The problem, said Rheingold, is that decisions on loan modification have been left to banks in every program designed so far.
"There has to be a recognition that you cannot let the loan servicers be the ultimate decision-makers here,” he said. “Right now people are wrongly denied all the time. We have to create a due process. "If there is anything we should have learned so far, it's that if we build anything where we are trusting the banks, we are idiots. That's a recipe for failure. Depending on banks to do the right thing instead of mandating they do the right thing is a recipe for failure."
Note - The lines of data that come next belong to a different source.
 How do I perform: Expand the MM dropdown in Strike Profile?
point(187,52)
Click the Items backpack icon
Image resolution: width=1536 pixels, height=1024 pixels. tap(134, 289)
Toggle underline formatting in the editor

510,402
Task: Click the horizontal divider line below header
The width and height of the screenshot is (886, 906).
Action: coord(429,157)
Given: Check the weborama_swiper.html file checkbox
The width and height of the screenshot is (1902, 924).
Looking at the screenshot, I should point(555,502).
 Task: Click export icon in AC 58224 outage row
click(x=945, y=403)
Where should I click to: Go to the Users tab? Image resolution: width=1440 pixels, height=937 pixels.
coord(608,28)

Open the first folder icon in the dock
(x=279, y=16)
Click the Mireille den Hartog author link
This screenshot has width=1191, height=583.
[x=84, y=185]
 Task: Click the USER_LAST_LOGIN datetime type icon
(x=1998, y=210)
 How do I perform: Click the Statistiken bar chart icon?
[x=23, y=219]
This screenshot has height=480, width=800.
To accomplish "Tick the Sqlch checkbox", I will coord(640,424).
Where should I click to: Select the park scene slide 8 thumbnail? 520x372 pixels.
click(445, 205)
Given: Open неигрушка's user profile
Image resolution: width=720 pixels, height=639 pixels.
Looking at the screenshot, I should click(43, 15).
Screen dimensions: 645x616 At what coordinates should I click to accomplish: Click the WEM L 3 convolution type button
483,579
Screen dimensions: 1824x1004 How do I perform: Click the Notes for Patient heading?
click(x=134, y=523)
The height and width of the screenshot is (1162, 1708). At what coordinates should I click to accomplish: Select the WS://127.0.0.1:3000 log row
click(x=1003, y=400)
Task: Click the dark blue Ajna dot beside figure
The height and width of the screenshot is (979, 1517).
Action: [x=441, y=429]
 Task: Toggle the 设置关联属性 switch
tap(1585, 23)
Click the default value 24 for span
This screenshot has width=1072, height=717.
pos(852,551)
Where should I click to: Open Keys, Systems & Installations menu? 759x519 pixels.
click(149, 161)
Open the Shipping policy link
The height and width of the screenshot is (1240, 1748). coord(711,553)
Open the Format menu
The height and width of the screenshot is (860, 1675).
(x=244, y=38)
Possible solutionsOne controversial element of due process might be allowing bankruptcy judges to perform so-called "cramdowns," which reduce the principal balance on home loans. Right now, there is no legal process for reducing outstanding balances. Banks have strongly opposed the idea, saying it would forever change the nature of home mortgage lending.
But less radical measures also could help, Rheingold said. Centrist Republican Sen. Olympia Snowe, R-Maine, proposed earlier this year a measure that would have created an Office of the Homeowner Advocate within the Treasury Department that would help consumers work their way through housing rescue plans. Such an advocate is sorely needed, Rheingold said, and Snowe’s support for the measures shows there is at least some Republican support for creative solutions.
And he said a new Housing and Urban Development test program designed to help unemployed homeowners facing foreclosure shows promise. The program provides bridge loans and other aid for up to 24 months while homeowners search for work.
'What are we doing to save communities?'Still, the empty house problem is mammoth. If 10 million families lose their homes, that would represent roughly $2 trillion in home value, and roughly $1.8 trillion in outstanding mortgage balances. No matter how you do it, that's a huge hole in the economy to fill.
Cohen said homeowner advocates aren't attached to Obama's HAMP program as the solution to that problem; they are chiefly worried that an ill-advised attempt to dismantle it and turn the problem over to market forces could be a final crushing blow to the housing market.
“The real question isn't HAMP. HAMP is a red herring," she said. "We have a foreclosure crisis. What are we going to do to help these people, save communities and save the economy? That's really the issue, not 'Does HAMP work or not?' When the history books are written about our time I hope the narrative won't be that both parties sided with the banks."